The sweep holds the electromagnetics fixed (Bg=0.40 T, current density, fill, axial stack) and scales only the outer diameter. At constant airgap shear stress the four quantities that decide the actuator each scale as a clean power of D — which on the log plot below are four straight lines fanning out from the 110 mm baseline. There is no electromagnetic optimum: the binding constraint is elsewhere.

CURVE

Everything scales as a power of diameter

log–log · normalized to 110 mm = 1×
0.25× 0.5× 8090 100110 120130 140150 160 outer diameter Dₒ (mm) 110 mm = 1× Kₘ=1.3 → 122 mm rotor inertia ∝ D⁴ torque ∝ D³ Kₘ & mass ∝ D² torque density ∝ D¹
Fig.2 — Slope = scaling exponent. The payoff (torque, ∝D³) rises fast, but the dynamic cost (rotor inertia, ∝D⁴) rises faster — it is the steepest line on the chart. Km and mass rise together (∝D²): the motor constant is bought in proportion to added mass. All curves ride on Bg=0.40 T; a lower measured Br shifts them down together without changing the slopes.
DATA

Absolute values at key diameters

joint torque after 8:1 × 0.85
ODmotor mass T air (6)T nom (9)T peak (18) KₘTD peakinertia
100 mm0.70 kg22.233.366.60.8713.92.4e-4
110 mm0.85 kg29.644.388.71.0615.33.5e-4
120 mm1.01 kg38.457.6115.11.2616.75.0e-4
130 mm1.19 kg48.873.2146.41.4818.16.8e-4
140 mm1.38 kg60.991.4182.91.7119.59.2e-4
Units — torque N·m · Kₘ N·m/√W · TD (motor torque density, peak) N·m/kg · inertia (rotor active) kg·m². Cooling column = continuous current density in A/mm². Nominal (9) is the datasheet operating point (σ ≈ 11.6 kPa, P_cu ≈ 38 W) and needs light forced convection; air (6) is passive-continuous.
READ

What the curve actually decides

▲ bigger is strictly better — electromagnetically

Torque ∝ D³, Km ∝ D², torque density ∝ D¹ — all monotonic. There is no peak to find; the physics never says "stop." Doubling the payoff costs only a squared growth in mass.

It also wins on your ledger: Km rising means less copper loss per newton-metre, so a larger machine is more joules-efficient per unit torque. Energy-optimal points the same way as torque-optimal — up.
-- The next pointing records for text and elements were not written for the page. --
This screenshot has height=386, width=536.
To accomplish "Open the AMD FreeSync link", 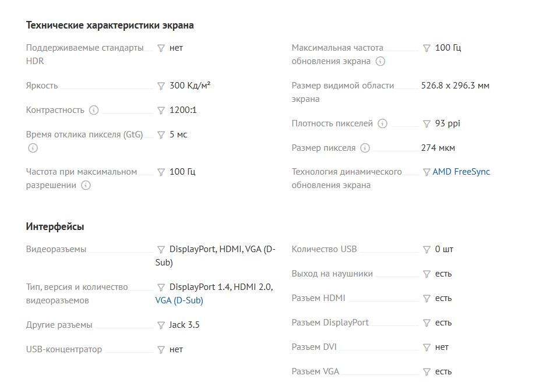I will [461, 172].
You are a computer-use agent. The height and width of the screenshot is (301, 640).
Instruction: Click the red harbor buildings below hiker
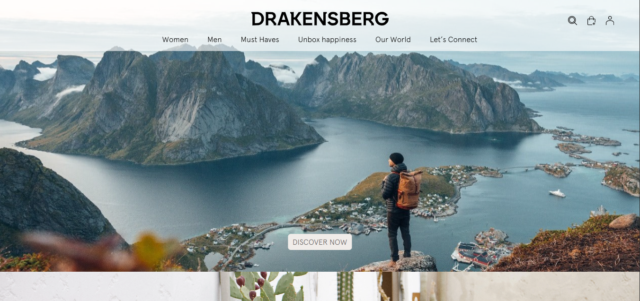[x=473, y=254]
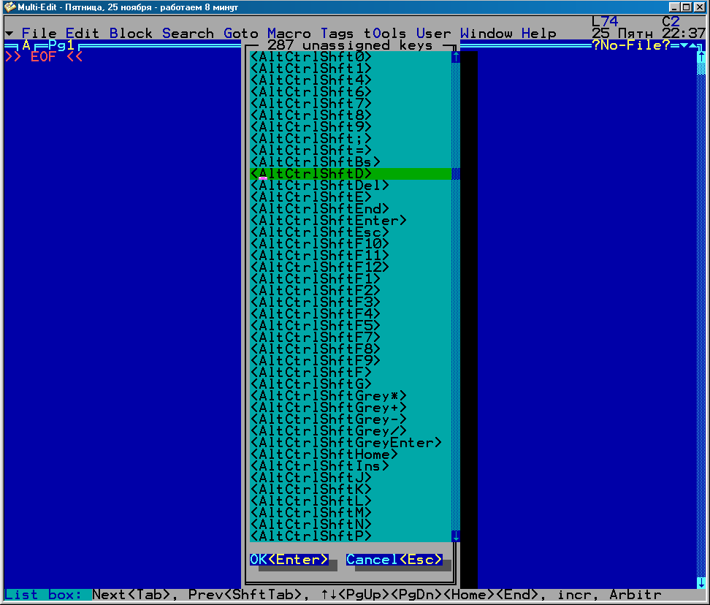The width and height of the screenshot is (710, 605).
Task: Click the list box scroll-down arrow
Action: [456, 536]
▼ what stops you is inertia and packaging

Rotor inertia ∝ D⁴ — the steepest line. Reflected through the gearbox (×G² = 64), it dominates how fast the joint can accelerate. At 110 mm the reflected rotor inertia is ≈ 0.022 kg·m²; at 140 mm it is ~2.6× that. Past some diameter you add inertia faster than torque and the limb goes sluggish.

And the actuator sits at the joint, so its mass is distal load — every gram penalizes the limb it drives and the proximal joints that must swing it. The ceiling is a packaging + dynamics call, not a magnetics one.

The decision, as a curve

Hip / knee (needs torque, tolerates mass): 120–130 mm is the sweet spot — 130 mm buys 73 N·m nominal / 146 N·m peak and clears the Km ≥ 1.3 datasheet target (crossed at 122 mm) at 1.19 kg, if it packages into the thigh. Ankle / wrist / elbow (needs low distal inertia): stay at 100–110 mm and accept less torque — the D⁴ inertia term matters more distally than the D³ torque gain.
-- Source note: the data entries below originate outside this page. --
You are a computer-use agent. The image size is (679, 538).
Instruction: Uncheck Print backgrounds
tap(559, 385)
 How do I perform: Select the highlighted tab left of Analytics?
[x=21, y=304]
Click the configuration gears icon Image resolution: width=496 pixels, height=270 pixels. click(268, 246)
So AXF-1 is not one motor — it is one design scaled per joint: same poles, same coils, same magnets, same process, only Do changes. That is the printability dividend — you re-slice, you don't re-engineer.

Correction the sweep forced. The rev-A datasheet targeted ≤ 0.60 kg motor mass at 110 mm. Self-consistent, the honest number is ≈ 0.85 kg (Cu 183 g + Fe 240 g + magnet 186 g + 40% structure). Motor-level torque density is therefore ~0.35× sintered, not the 0.55× first quoted — the sovereignty tax is larger than stated. The joint-level and Km stories are unchanged. Fold 0.85 kg into rev B before the RFQ goes out.